Paradoxalement, cet écart s’explique en partie par les investissements consentis par TotalEnergies dans la génération d’électricité “bas carbone” (qui regroupe les renouvelables et les centrales à gaz du groupe), moins rentable que la production d’or noir, note l’analyste de BofA. D’ailleurs, si TotalEnergies note obtenir 10% de bénéfice net dans les activités électriques (en amortissant ses investissements sur plusieurs années), ce secteur reste aujourd’hui une source de perte de cash-flow et ne devrait commencer à apporter des fonds à l’entreprise qu’à la fin de la décennie. Une situation qui peut refroidir les ardeurs des investisseurs américains les moins soucieux du climat, qui préfèrent – à l’opposé de la vision en vogue en Europe – investir dans les super-majors américains qui se concentrent sur les hydrocarbures et la rentabilité actionnariale.

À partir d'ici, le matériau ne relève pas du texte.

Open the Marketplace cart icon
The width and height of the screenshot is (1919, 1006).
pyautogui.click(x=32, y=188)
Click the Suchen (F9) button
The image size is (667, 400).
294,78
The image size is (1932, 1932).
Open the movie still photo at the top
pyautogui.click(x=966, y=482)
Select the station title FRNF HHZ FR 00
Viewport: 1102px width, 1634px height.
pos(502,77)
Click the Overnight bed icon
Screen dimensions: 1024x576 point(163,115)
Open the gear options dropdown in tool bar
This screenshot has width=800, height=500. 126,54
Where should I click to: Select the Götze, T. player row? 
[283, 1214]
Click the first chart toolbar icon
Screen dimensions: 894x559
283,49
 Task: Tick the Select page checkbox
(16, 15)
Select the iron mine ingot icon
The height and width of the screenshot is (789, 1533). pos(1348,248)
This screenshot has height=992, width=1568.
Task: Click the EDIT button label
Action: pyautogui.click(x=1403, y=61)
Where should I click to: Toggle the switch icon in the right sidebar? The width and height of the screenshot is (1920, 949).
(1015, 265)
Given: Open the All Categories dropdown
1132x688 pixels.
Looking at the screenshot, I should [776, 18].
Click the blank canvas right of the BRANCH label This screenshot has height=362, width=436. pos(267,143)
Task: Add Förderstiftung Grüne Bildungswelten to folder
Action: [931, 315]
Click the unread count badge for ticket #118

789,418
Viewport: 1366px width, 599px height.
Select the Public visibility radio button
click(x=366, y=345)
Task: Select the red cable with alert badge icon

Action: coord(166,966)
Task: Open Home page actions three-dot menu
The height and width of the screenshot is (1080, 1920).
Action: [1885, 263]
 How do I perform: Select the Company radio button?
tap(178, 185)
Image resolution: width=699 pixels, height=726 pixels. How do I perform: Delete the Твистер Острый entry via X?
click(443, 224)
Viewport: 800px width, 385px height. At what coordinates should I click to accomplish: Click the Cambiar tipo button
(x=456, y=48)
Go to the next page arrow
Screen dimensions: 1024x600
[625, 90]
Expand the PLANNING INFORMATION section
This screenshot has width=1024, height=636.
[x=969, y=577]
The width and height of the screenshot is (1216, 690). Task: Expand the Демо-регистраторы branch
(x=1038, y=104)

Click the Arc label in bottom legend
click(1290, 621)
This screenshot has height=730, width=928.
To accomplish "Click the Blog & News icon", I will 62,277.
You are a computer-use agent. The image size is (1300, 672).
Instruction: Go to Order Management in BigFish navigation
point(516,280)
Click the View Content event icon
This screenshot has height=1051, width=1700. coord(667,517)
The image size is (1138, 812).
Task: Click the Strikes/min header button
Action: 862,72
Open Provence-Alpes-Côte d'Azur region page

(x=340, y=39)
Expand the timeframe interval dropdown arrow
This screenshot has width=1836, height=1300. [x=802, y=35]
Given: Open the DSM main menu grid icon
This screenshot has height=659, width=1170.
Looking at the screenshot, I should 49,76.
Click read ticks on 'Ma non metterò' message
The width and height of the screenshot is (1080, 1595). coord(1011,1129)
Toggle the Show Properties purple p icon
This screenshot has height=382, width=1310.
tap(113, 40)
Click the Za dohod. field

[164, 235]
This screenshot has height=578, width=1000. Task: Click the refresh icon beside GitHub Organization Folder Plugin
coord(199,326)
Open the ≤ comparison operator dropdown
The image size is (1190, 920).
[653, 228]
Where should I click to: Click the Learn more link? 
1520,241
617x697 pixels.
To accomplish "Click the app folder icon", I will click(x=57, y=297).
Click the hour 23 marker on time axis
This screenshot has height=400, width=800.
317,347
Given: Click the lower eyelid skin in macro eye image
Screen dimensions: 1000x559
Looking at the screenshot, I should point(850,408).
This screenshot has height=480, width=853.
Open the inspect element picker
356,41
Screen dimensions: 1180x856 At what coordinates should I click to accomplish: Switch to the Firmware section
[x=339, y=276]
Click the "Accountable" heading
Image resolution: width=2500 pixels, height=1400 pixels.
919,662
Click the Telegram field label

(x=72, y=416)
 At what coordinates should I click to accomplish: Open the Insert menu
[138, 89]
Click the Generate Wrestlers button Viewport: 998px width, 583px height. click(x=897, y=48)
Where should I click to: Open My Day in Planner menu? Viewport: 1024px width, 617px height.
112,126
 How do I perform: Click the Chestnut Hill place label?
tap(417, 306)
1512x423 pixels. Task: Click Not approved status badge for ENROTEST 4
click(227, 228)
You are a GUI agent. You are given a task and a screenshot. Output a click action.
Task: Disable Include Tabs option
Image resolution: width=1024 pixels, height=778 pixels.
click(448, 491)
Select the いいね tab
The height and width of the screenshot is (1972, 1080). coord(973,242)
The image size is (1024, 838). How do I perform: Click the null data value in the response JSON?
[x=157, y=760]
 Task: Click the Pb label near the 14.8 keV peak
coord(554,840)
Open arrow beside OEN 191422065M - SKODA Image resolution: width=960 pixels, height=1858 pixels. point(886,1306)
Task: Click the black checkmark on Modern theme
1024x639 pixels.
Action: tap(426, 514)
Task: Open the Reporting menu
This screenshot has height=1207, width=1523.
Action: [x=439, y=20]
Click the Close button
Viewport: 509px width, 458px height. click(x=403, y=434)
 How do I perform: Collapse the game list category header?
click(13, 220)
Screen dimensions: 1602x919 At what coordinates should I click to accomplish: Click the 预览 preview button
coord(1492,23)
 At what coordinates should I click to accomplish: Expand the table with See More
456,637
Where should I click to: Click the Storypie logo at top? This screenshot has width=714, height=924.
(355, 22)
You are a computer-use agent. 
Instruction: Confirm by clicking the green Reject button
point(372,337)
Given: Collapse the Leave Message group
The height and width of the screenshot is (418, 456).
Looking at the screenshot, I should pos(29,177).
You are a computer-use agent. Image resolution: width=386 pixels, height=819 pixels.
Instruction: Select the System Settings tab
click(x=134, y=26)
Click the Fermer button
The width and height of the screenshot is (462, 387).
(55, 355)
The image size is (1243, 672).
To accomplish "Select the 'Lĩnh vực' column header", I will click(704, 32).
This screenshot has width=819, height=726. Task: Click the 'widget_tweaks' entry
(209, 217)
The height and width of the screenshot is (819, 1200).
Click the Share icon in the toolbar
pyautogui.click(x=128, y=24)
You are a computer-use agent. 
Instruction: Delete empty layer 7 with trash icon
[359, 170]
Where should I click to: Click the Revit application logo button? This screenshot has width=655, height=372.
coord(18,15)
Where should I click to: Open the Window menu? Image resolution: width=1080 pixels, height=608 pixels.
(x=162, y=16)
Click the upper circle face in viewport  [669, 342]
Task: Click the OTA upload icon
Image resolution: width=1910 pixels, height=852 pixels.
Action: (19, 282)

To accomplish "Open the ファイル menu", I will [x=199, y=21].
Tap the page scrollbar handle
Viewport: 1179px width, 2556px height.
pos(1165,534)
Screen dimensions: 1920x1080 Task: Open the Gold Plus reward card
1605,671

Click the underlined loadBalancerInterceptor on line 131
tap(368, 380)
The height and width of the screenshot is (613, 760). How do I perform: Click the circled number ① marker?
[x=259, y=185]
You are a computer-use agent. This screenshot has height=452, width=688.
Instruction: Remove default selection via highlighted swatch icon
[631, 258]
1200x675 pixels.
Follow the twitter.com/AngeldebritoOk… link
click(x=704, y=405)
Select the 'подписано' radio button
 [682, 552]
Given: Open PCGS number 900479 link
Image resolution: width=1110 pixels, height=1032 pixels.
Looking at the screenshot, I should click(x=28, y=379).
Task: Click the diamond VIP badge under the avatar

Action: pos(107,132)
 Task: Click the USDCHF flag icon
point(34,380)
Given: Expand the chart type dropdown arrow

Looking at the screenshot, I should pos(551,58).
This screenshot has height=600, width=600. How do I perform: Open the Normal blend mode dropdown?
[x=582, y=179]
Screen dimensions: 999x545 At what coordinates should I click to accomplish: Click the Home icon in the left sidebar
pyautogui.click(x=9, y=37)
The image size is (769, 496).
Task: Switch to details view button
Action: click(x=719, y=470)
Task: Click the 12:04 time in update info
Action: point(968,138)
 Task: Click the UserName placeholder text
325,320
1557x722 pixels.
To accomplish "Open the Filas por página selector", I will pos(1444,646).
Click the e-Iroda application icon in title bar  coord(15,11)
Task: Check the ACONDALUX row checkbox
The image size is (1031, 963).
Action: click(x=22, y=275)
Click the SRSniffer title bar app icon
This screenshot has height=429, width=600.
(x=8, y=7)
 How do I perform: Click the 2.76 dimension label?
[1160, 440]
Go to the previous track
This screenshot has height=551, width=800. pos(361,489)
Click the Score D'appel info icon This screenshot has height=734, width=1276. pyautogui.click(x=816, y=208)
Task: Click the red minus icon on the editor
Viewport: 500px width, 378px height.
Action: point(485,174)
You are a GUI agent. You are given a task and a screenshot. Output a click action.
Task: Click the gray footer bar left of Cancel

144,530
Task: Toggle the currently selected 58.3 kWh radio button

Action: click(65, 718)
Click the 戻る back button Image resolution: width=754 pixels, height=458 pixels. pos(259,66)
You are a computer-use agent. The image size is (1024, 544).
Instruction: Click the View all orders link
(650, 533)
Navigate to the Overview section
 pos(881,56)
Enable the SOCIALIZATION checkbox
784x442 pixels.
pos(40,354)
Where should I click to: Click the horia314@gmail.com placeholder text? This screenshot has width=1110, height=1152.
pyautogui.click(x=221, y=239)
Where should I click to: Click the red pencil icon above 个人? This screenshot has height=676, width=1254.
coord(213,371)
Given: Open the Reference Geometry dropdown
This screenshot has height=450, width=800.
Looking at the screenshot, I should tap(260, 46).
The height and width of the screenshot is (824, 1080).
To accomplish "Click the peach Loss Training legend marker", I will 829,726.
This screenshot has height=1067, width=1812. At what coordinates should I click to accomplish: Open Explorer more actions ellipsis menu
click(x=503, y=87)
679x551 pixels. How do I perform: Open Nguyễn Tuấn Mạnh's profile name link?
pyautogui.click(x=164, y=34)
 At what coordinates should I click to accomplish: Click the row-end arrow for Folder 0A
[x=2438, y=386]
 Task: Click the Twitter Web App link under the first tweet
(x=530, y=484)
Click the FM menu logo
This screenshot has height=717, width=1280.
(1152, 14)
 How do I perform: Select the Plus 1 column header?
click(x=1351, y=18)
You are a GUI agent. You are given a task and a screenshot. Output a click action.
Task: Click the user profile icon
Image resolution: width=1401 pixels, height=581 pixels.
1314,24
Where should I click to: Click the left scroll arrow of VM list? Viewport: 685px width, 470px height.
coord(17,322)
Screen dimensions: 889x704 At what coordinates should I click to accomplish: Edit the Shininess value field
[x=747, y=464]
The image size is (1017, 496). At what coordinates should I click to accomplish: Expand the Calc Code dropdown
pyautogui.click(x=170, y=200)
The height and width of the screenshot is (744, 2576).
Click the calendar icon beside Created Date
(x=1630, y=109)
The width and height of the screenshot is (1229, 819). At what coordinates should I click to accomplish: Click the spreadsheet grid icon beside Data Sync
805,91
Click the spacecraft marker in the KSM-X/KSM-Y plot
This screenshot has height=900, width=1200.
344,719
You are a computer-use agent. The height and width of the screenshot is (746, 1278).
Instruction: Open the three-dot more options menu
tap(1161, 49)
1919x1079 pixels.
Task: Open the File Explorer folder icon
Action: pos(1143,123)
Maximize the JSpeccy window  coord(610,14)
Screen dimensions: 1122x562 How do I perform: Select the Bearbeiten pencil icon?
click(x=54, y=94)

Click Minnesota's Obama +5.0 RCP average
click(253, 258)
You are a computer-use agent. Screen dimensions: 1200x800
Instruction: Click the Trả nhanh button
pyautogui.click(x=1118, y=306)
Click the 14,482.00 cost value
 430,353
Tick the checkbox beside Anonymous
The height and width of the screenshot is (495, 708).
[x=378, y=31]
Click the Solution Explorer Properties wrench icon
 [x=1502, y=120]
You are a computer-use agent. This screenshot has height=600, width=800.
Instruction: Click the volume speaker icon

Dans cette situation, où TotalEnergies est vu comme trop vert d'un côté de l'Atlantique et trop arrimé au pétrole de l'autre, s’installer à la bourse de New-York resterait toutefois une opération incertaine économiquement et dangereuse symboliquement. Elle permet en revanche à TotalEnergies de mettre la pression, à un moment où le débat réémerge pour instaurer des taxes exceptionnelles sur les profits pétroliers, analyse Christopher Kuplent. TotalEnergies attend des preuves d'amour.